Once labs earn profits, they have both the ability and the incentive to pay more for the hardware bottleneck supporting that growth. In other words, the repricing of the AI value chain is extending from the model layer to the hardware bottleneck. And the most underrated bottleneck in today's AI hardware stack is not just the GPU — it is memory.
Memory Supercycle | Investigate AI Bottleneck from the Price Tag
To see why memory has become the most important hardware bottleneck of the inference era, the cleanest starting point is the model labs' price tag. Token prices are not just a revenue line — they also reveal the underlying cost asymmetry between different inference phases.
Across the major frontier models in both the US and China, the price of an output token is dramatically higher than the price of an input token — typically by a factor of several times, or even an order of magnitude. Anthropic, for example, charges US$5 per million input tokens for Claude Opus but US$25 per million output tokens — a 5x gap. OpenAI, DeepSeek, Qwen, and Kimi all show the same asymmetric pattern on their published price cards.

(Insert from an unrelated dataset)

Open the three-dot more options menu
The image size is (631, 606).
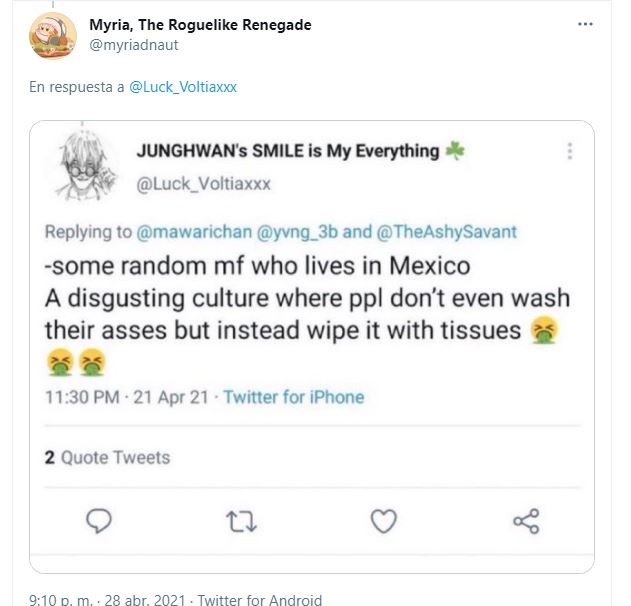pyautogui.click(x=584, y=23)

Table 1: Token Pricing Asymmetry Across Major Frontier Labs
|
Lab — Model |
Input (US$ / M tokens) |
Output (US$ / M tokens) |
Output /Input Ratio |
|
Anthropic — Claude Opus 4.7 |
5.00 |
25.00 |
5x |
|
OpenAI — GPT-5.5 |
5.00 |
30.00 |
6x |
|
DeepSeek — V4 Pro |
0.435 |
0.87 |
2x |
|
Moonshot — Kimi K2.5 |
0.60 |
3.00 |
5x |
|
Source: Anthropic, OpenAI, DeepSeek, Moonshot, and iFAST Compilation. Data as of 26 May 2026. |
|||
To understand this price asymmetry, we must understand how a model lab makes money on inference. The lab's primary cost is GPU rental — every second a GPU runs, it burns cash. The core objective of any lab, therefore, is to serve as many user requests as possible within those rented GPU-hours.
To drive down per-unit cost, the lab pools multiple user requests together and processes them through the GPU simultaneously, a practice known as batching. The more users sharing one GPU pass, the lower the cost per user.
From a cost perspective, GPU inference breaks down into two distinct components:
- Data-fetching cost: time spent loading model weights and any stored context from memory into the GPU's compute cores.
- Compute cost: time spent on the actual mathematical operations — primarily matrix multiplications to predict the next token.
Prefill: Cheap, Because Almost Everything Is Shared
Prefill is the first phase of GPU inference, and it determines the cost of input tokens. When a user submits a prompt — say, a long document — the model processes the entire text in parallel, computing relationships between every pair of tokens in a single pass. Because the input is fixed up front, all of this work can be executed concurrently: the GPU only needs to read model weights and input data once, and both compute and data-fetching costs are sharply reduced.
Decode: Why Output Tokens Are So Expensive
Decode is the second phase of inference, during which the model produces output tokens one at a time. Unlike prefill, decode cannot be parallelised in a single pass — and that is why output tokens are structurally more expensive. Two factors drive this.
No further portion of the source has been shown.